The Allied Health Professions Council (AHPC) has begun a nationwide monitoring and inspection exercise across various health facilities.
The exercise, which began yesterday and would continue to the end of the year, is to access and ensure the highest standards in the practice of allied health professionals in the various medical laboratories across the country.
The monitoring and inspection exercise is also to smoke out and apprehend quacks and persons professing to be practising professionals without licence.
The nationwide monitoring and inspection team began in Accra with the Ga East Municipal Hospital, medicas Hospital and the Pentecost Hospital.
The Deputy Director of Communications for the AHPC, Kweku Brobbey, said the council was guided by the Health Professions Regulatory Bodies Act to inspect allied health facilities and make sure all of them were conforming to the highest standards of practice.
He said the responsibility of the council was to ensure that quacks were eliminated from the allied health practice in the health delivery system and assured the citizenry of quality health service.
"Our main goal is for Ghanaians to be confident with the health facilities and be assured of quality and high standard of service across the country," he said.
Mr Brobbey said the exercise would also involve not just health facilities but health professionals, as well as make sure they conformed to all the standards set.
He, however, cautioned that sanctions would be applied if the hospitals and health professionals did not meet the standards and went against patients safety.
"The Act that mandates us to do this inspection also has sanctions for those who do not meet these standards and we will go by that," he said.

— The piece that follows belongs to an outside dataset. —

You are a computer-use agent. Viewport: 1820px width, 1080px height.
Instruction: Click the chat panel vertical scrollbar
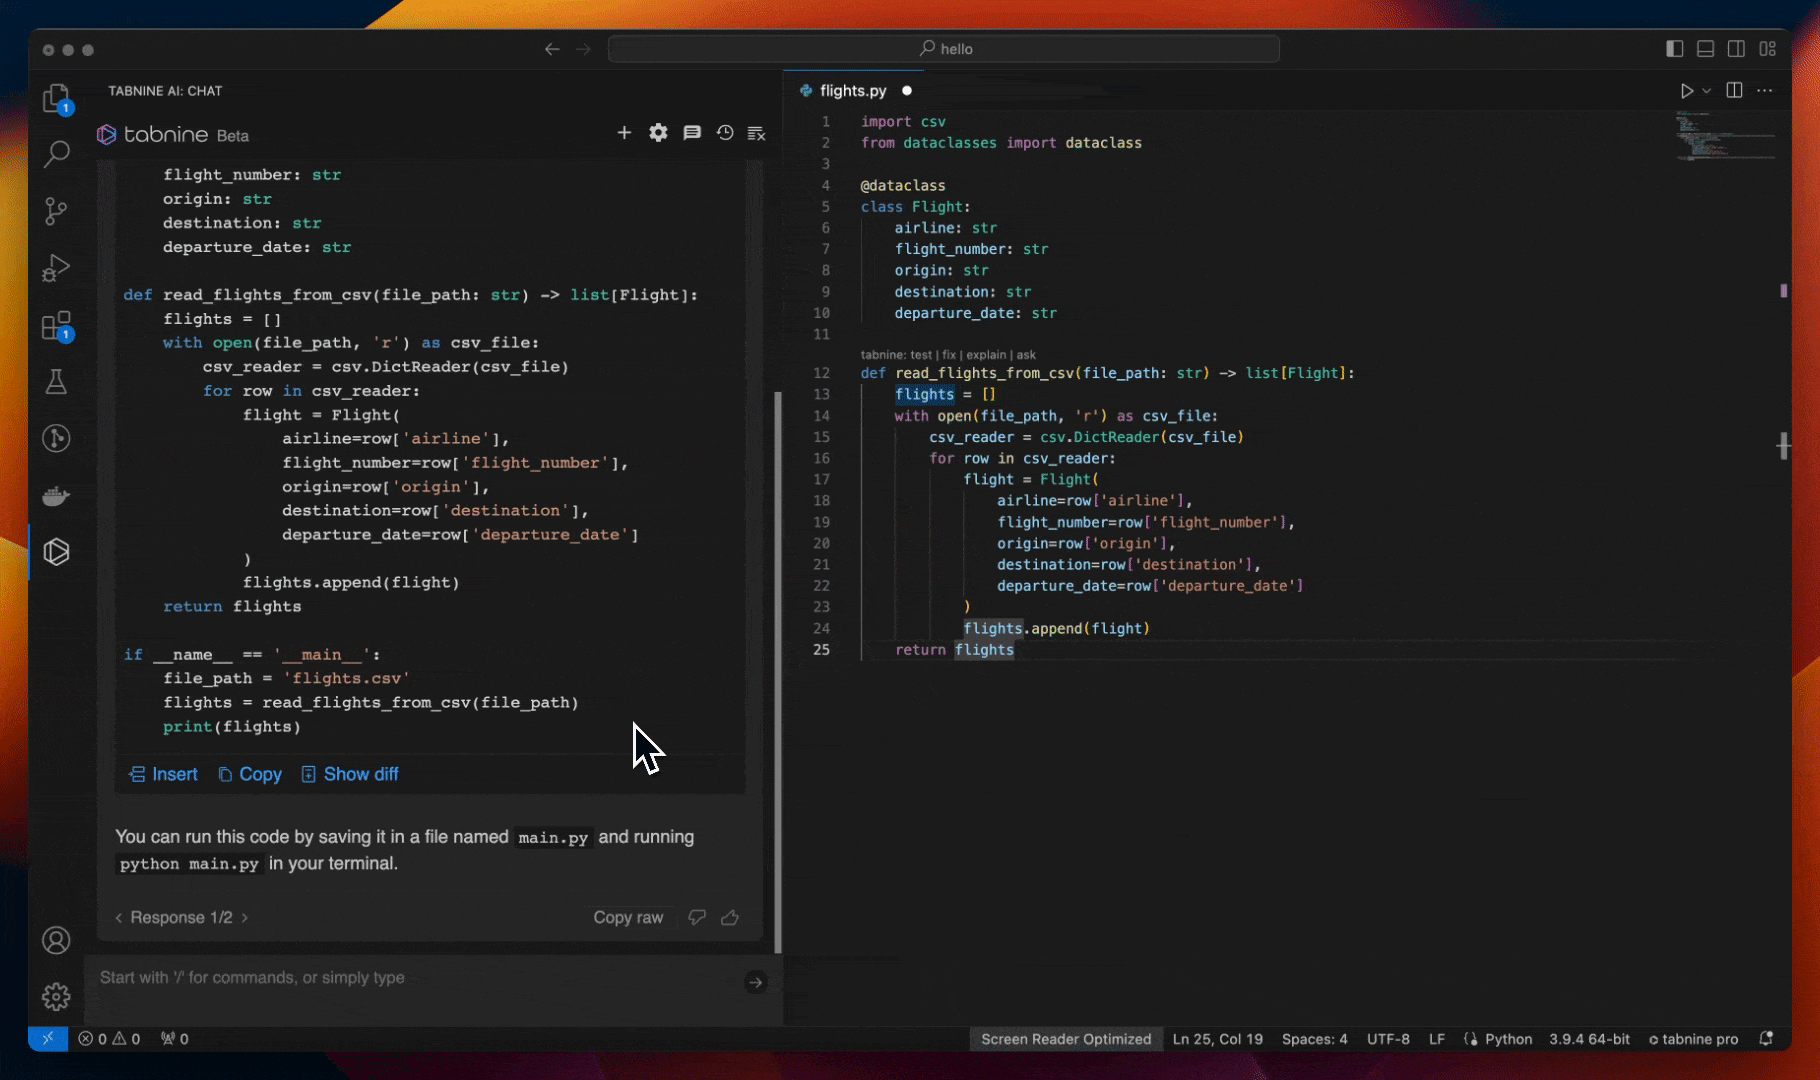[x=778, y=670]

A technical inspector with the inspection team, Dr Philip Adom Yeboah, said the team would be looking out for members of the AHPC who were of good standing.
"Now there's a law that requires them to be of good standing and to be aligned with the standards of the council and that is what we would be looking out for," he added.
He further cautioned members of the council, who had not been licensed, to get their licences and be registered with the council to ensure high standard of services.